Bea rolled her eyes. “I feel that way.”

“Bea.” Albert walked softly toward her, and cupped her shoulders in his hands. “Does it matter if they believe you? If they took the money, if I got them to take it, would that be enough?”

Bea squinted at him. “Enough to do what?”

“To satisfy you. To stop your train wreck.”

“I am not a wreck!” Bea shook him off. “I am not a nut and I am not a wreck, and if I were a wreck it would be because of you!” She swung her glare at each of them. “But I'm not. I am fine! I am absolutely fine!”
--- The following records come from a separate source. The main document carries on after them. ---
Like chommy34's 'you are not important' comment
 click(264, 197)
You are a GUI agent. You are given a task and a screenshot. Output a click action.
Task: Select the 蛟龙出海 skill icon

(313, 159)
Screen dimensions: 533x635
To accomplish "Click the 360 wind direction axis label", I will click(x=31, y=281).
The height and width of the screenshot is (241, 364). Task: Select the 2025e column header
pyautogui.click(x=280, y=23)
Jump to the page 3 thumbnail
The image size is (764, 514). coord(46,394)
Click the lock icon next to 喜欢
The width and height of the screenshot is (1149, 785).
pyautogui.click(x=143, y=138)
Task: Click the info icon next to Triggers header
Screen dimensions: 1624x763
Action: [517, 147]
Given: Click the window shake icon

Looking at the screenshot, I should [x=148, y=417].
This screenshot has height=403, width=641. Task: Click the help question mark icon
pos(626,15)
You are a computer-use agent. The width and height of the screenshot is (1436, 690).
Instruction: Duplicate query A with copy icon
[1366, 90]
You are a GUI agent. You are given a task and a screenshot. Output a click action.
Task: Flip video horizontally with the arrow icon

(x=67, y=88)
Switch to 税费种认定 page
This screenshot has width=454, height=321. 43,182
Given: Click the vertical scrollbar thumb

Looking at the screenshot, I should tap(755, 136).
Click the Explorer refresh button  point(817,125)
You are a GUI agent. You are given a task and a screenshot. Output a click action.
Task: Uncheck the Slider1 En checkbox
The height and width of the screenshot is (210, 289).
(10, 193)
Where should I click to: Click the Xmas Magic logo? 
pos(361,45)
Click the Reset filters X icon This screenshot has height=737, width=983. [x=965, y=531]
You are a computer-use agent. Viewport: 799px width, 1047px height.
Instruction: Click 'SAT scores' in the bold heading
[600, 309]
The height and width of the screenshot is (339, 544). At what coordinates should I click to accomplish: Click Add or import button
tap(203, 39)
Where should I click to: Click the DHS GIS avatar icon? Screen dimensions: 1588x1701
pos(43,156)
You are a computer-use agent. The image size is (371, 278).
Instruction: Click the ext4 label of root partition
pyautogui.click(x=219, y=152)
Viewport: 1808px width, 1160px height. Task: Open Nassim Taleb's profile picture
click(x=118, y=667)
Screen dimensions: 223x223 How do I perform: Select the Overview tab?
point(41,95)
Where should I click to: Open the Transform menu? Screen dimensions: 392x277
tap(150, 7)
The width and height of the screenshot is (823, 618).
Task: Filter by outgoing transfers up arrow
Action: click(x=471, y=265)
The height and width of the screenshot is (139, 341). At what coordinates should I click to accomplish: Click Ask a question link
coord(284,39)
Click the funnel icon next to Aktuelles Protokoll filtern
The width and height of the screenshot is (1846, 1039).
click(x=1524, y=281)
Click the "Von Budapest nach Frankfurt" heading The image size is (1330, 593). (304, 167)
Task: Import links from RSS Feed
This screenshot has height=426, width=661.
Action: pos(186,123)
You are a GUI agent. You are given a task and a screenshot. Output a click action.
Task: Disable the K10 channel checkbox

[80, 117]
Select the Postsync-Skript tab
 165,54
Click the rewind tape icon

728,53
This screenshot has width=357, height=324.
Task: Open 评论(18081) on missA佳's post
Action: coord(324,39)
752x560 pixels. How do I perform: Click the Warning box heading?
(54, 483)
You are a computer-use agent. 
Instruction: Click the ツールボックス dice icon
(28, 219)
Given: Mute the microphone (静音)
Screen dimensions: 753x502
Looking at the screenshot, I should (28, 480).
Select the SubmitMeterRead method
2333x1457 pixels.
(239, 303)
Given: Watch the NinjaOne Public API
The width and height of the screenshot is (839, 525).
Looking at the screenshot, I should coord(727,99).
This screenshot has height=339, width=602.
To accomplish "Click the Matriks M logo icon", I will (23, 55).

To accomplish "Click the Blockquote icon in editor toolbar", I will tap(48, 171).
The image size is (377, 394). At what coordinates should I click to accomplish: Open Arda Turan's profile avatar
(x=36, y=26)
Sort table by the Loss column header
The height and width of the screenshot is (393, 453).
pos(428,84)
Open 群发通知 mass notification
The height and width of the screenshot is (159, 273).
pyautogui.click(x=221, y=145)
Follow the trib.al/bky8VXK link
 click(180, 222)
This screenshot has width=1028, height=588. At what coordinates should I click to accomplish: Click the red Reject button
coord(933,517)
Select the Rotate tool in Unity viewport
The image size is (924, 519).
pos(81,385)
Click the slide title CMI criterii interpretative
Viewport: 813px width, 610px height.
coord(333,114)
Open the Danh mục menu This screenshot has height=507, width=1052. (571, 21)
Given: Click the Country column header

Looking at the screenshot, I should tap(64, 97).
“FINE!” pinged off the chandelier, flew around the room, shimmied into silence. Ira looked at his slippered feet, next to Henry's shining Haven wingtips. Henry looked away, wishing Lillian
were there. Albert stared at Bea, as if daring her to say it again. She shook, frustration and humiliation warring in her limbs. She had seen her daughter as clearly as she saw Albert now. She had followed her, but not fast enough: by the time Bea reached the orchard, she had lost her. Bea had crept, then listened, crept, listened. She did not want to frighten the girl away—this was one reason for her caution. But it was also true that Bea herself was afraid: she did not want to discover that there was no girl, that she had, in fact, made her up, drawn her from her haze of Templeton and self-pity. She trained her eyes on the darkness, willing the girl to reappear. She nearly called,
Hello?
but lost her courage, so neither she nor Lucy heard the other—they were both, mother and daughter, too good at hiding, too practiced at silence. And they moved synchronously, like two second hands on the same watch, driven by the same gear. By the time Bea reached the gap, Lucy was gone. Bea had seen her! But then, what if she hadn't? Each time she had to defend herself, she felt her certainty split a little more.

She could not say this, of course. She would not give them any more reasons to think she was a loon. She held Albert's gaze. “It would be something,” she said. Then she gathered up the confettied check and the hateful note and went upstairs, to throw it onto the piles with the others.